#### ASSIGNED TASK:
So long as no pictures are carried over, output the records below exactly.

#### LISTED RECORDS:
********************

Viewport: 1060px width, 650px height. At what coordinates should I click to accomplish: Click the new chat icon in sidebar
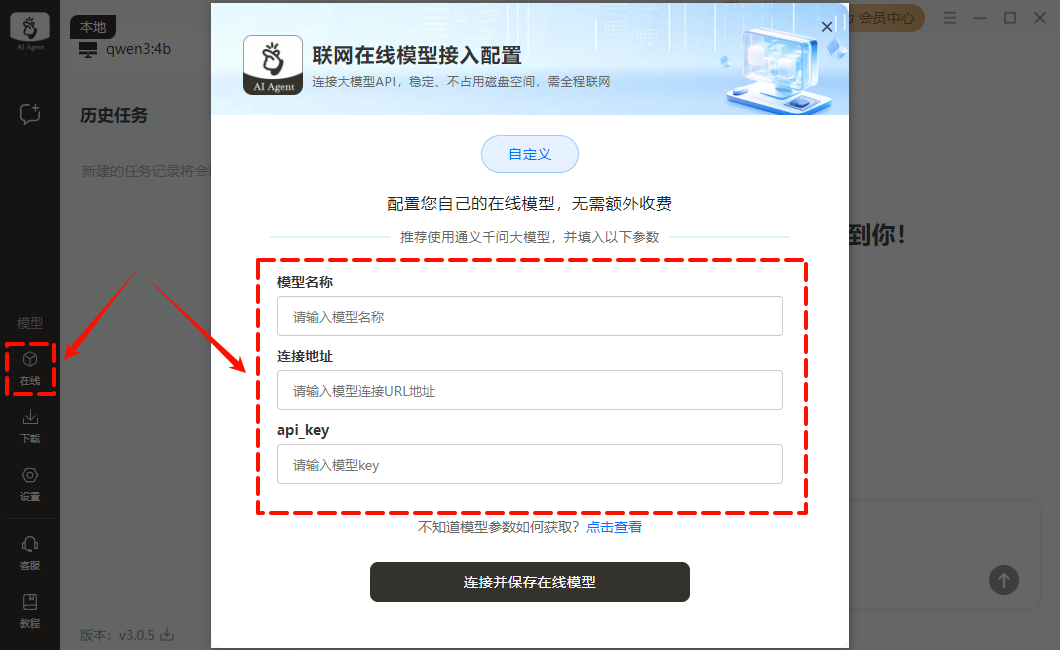(x=30, y=114)
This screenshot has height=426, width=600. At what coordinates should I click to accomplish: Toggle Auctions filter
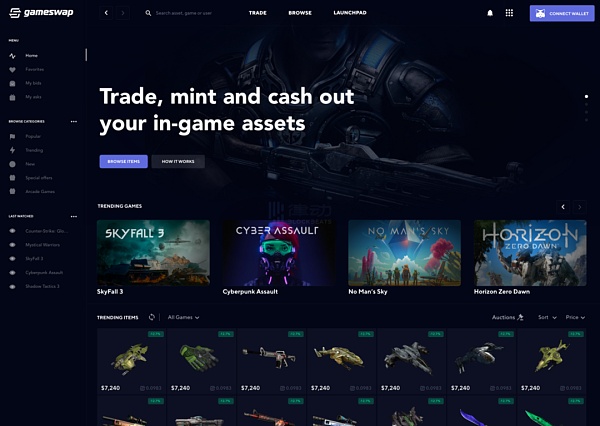(x=507, y=317)
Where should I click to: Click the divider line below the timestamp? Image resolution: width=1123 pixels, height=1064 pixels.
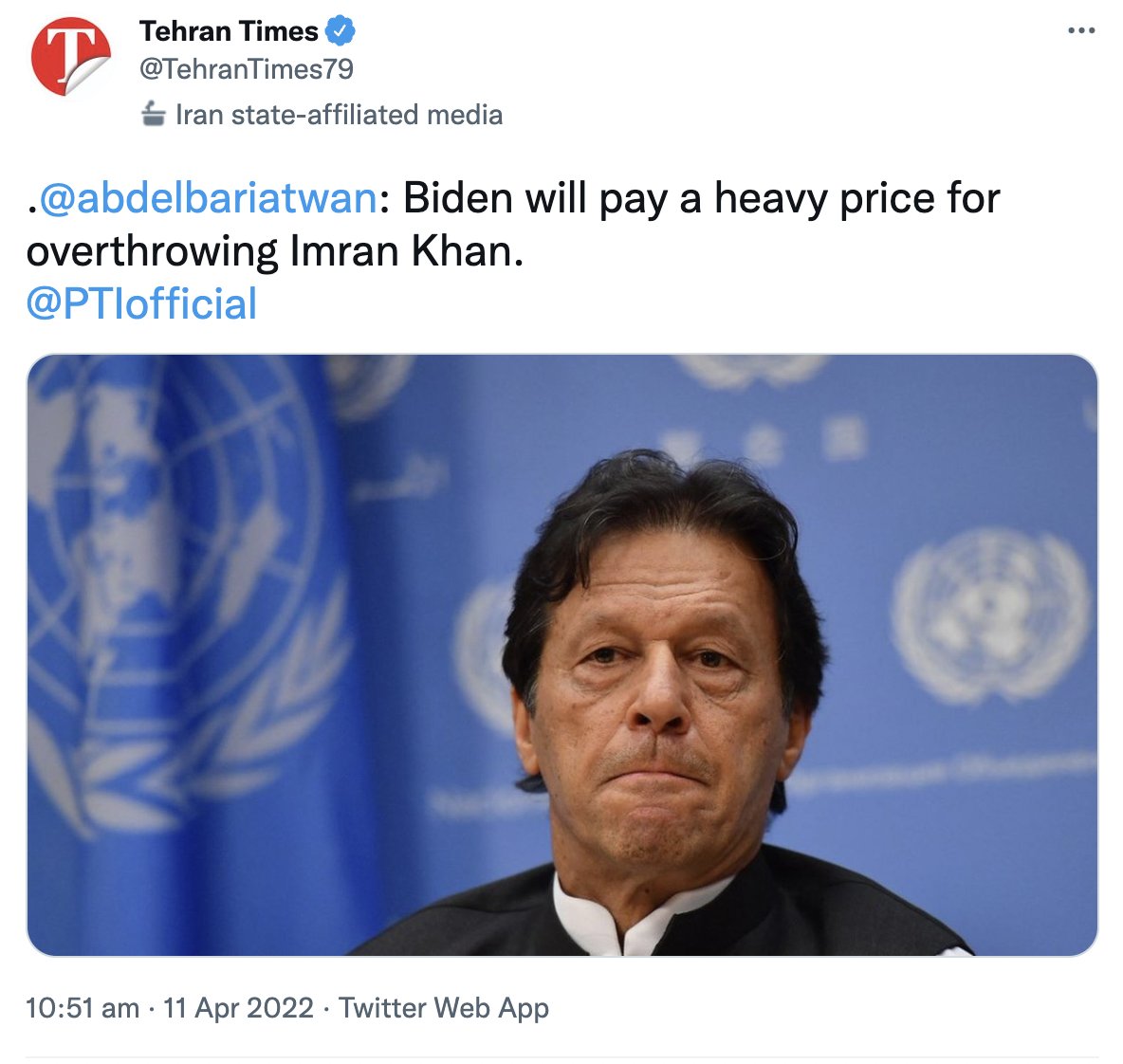562,1056
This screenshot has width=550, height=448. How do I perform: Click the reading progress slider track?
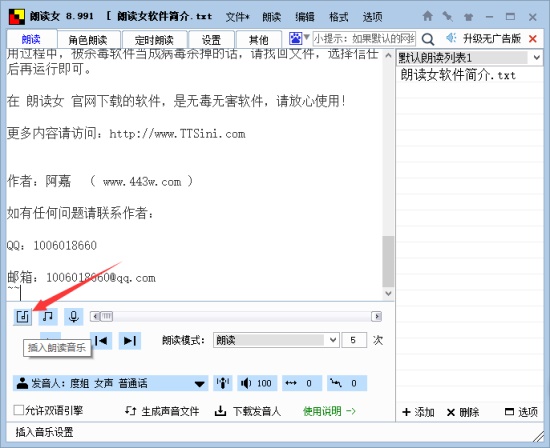tap(236, 316)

********************

#### RESPONSE TO THE TASK:
Viewport: 1060px width, 650px height. At what coordinates should I click to accomplish: Click the new chat icon in sidebar
(x=30, y=114)
This screenshot has height=426, width=600. At what coordinates should I click to accomplish: Toggle Auctions filter
(x=507, y=317)
Where should I click to: Click the divider line below the timestamp? Image resolution: width=1123 pixels, height=1064 pixels.
562,1056
This screenshot has width=550, height=448. How do I perform: Click the reading progress slider track?
tap(236, 316)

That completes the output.